The sergeant, known in the proceedings as Marine A, was told by the judge after being found guilty that he faced a mandatory term of life imprisonment. He will be sentenced following psychiatric evaluation. The two freed men, Marines B and C, were told by the judge that they can return to their duties; it is not known whether they will remain in the armed forces.
The video footage was recorded by the helmet camera that, contrary to regulations, Marine B was wearing.
It was discovered on the laptop of a civilian who took it in to a shop to be repaired. The computer allegedly contained offensive images, unconnected with Afghanistan, and the police were called. They discovered scenes of a prisoner being mistreated and his captors – the Marines – discussing killing him.
The servicemen were identified, and the helmet camera seized by the Royal Military Police. This contained further footage: that of the killing. Seven people were initially arrested. After charges were laid a Facebook campaign launched against the prosecution by the marines’ supporters attracted thousands of names.
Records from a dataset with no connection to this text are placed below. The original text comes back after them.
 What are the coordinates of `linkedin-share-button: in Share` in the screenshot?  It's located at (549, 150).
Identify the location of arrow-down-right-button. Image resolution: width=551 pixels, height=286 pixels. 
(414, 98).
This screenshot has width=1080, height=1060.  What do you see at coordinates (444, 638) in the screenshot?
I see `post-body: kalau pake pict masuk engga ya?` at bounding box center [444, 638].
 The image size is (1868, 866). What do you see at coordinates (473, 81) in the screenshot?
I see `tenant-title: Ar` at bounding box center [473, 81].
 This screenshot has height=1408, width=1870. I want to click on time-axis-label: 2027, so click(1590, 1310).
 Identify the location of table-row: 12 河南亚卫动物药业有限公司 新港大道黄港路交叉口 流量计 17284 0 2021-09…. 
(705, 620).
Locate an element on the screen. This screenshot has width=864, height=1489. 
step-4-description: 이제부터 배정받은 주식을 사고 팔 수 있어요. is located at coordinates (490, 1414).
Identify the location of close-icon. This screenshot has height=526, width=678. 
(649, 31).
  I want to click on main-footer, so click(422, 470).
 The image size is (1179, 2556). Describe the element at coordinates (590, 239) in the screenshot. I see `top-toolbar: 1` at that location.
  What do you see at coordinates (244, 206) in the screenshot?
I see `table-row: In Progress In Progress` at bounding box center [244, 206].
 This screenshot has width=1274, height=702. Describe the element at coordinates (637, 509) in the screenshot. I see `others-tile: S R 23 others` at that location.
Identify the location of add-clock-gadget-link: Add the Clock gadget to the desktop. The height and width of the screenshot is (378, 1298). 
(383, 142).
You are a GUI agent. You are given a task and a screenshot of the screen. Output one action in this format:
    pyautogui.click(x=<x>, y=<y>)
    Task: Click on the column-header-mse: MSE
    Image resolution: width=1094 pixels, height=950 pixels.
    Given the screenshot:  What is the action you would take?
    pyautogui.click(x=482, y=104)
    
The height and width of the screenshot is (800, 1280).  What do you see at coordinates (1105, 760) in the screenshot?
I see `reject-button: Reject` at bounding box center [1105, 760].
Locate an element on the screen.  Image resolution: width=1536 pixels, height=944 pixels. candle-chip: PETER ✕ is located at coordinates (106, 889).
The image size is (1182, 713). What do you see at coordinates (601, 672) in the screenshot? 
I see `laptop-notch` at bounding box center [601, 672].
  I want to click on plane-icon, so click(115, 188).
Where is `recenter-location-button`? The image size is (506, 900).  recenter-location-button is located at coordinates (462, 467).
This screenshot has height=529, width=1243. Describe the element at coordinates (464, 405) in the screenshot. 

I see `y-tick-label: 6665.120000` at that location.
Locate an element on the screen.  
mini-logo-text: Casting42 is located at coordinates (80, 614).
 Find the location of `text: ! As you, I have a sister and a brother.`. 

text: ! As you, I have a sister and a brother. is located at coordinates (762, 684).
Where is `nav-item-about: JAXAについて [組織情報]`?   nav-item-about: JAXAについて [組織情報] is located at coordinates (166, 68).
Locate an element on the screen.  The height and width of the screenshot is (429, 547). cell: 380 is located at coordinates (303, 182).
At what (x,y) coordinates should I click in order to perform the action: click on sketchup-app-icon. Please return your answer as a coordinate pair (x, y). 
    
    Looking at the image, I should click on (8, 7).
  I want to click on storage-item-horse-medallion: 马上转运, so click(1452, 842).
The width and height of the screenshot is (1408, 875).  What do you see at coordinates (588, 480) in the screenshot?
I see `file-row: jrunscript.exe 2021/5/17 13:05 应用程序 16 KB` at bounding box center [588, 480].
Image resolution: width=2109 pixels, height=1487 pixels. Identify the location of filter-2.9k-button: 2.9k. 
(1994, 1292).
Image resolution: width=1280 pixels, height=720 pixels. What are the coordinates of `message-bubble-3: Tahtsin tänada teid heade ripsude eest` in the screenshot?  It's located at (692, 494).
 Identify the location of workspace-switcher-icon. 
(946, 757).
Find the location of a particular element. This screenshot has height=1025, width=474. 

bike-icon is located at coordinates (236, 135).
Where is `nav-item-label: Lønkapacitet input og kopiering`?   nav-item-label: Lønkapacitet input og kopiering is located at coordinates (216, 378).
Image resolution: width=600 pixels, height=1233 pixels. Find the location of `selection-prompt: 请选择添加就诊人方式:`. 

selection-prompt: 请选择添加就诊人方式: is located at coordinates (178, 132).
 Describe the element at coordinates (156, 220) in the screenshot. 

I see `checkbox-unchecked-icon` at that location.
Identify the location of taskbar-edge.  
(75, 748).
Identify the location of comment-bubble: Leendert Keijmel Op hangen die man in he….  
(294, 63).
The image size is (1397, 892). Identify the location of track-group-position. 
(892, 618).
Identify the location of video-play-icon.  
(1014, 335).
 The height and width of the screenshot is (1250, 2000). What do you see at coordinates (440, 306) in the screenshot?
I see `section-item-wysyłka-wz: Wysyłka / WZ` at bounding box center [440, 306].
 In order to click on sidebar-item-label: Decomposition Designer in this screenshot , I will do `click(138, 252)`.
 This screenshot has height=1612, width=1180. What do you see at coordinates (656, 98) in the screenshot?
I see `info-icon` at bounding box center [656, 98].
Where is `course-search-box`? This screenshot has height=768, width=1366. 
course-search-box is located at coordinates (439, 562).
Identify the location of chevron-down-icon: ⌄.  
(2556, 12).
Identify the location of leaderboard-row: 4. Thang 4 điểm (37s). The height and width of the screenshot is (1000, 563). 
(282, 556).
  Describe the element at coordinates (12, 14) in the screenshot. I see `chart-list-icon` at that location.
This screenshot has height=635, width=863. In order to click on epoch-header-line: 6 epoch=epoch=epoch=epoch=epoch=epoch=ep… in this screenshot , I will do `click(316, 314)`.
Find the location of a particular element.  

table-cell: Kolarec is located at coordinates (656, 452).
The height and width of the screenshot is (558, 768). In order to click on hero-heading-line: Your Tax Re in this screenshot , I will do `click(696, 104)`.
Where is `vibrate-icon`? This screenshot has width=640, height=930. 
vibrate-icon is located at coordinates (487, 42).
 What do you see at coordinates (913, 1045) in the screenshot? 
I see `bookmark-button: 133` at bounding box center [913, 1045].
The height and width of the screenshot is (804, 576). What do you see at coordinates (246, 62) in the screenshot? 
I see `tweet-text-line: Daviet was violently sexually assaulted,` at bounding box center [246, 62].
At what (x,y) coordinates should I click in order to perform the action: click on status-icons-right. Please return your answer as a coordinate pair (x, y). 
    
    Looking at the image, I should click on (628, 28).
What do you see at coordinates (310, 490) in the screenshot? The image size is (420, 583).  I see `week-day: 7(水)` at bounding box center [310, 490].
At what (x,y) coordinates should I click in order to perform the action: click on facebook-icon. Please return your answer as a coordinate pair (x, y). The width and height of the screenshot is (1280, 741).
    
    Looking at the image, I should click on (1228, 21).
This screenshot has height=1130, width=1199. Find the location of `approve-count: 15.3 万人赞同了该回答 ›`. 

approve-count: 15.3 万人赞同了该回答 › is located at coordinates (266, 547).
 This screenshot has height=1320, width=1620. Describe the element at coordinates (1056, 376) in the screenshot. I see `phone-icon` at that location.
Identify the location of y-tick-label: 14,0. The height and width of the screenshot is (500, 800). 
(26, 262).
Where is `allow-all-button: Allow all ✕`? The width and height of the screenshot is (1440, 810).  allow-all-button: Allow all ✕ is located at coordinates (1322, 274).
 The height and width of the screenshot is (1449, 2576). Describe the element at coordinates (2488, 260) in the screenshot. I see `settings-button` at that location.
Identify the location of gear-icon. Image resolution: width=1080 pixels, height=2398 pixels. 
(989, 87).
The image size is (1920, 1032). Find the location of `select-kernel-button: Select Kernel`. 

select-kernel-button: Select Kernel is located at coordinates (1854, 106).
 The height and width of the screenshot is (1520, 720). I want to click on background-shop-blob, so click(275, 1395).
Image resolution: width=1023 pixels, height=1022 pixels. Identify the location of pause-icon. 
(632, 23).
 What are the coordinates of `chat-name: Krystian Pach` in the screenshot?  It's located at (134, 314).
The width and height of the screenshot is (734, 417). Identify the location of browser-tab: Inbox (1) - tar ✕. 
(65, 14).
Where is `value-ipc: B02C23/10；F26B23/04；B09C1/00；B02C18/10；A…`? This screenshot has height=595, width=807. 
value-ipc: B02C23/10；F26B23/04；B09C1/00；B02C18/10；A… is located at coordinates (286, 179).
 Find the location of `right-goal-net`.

The sergeant insisted during questioning that “no one killed” the Afghan prisoner; he did not know at the time that investigators had obtained the film of him carrying out the shooting. His defence at the trial was that he thought the man was dead and that he shot the corpse out of pent-up frustration and anger.
In the film Marine C is heard before the killing saying: “I’ll put one in the head if you want.” Marine B offers: “Take your pick how you shoot him.” But Marine A cautions: “Not on his head, that’ll be fucking obvious.” Investigators also found a diary kept by Marine C. His only regret, he wrote, was that he felt “mugged off” that he had not been able to “pop off the Taliban sh*tbag” himself.
Marines B and C both insisted in their defence that they had no idea that the sergeant was going to shoot the prisoner. Marine C’s barrister maintained that what he said at the time was “stress relieving banter” and the diary was a combination of “embellishment and exaggeration”.
Marine B, a university graduate who had been with the service for only 16 months, said in evidence that he was “stunned and shocked” when the sergeant shot the prisoner. He had laughed at the time but it was “just nervous reaction”. He had lied, he admitted, to protect the sergeant when questioned by military police.
He also said he wished he had stood up to the sergeant. “I did not have the moral courage to do so,” he said.
The Service Prosecuting Authority, which brought the case against the three men, said: “With the conviction of Marine A, the Court Martial Board has sent an unambiguous message that there can be no excuse or justification for the unlawful actions described during this trial and that the consequence of such actions will be of the utmost seriousness.”
A number of media organisations are challenging the decision of Judge Advocate General Jeff Blackett to withhold distribution of the video. In another high-profile case of the killing of a prisoner by British troops – that of Baha Musa, a young Iraqi – footage of mistreatment was made available to the public via the media. The military defendants in that case, and others charged over deaths and alleged abuse during the Iraq campaign, were routinely identified.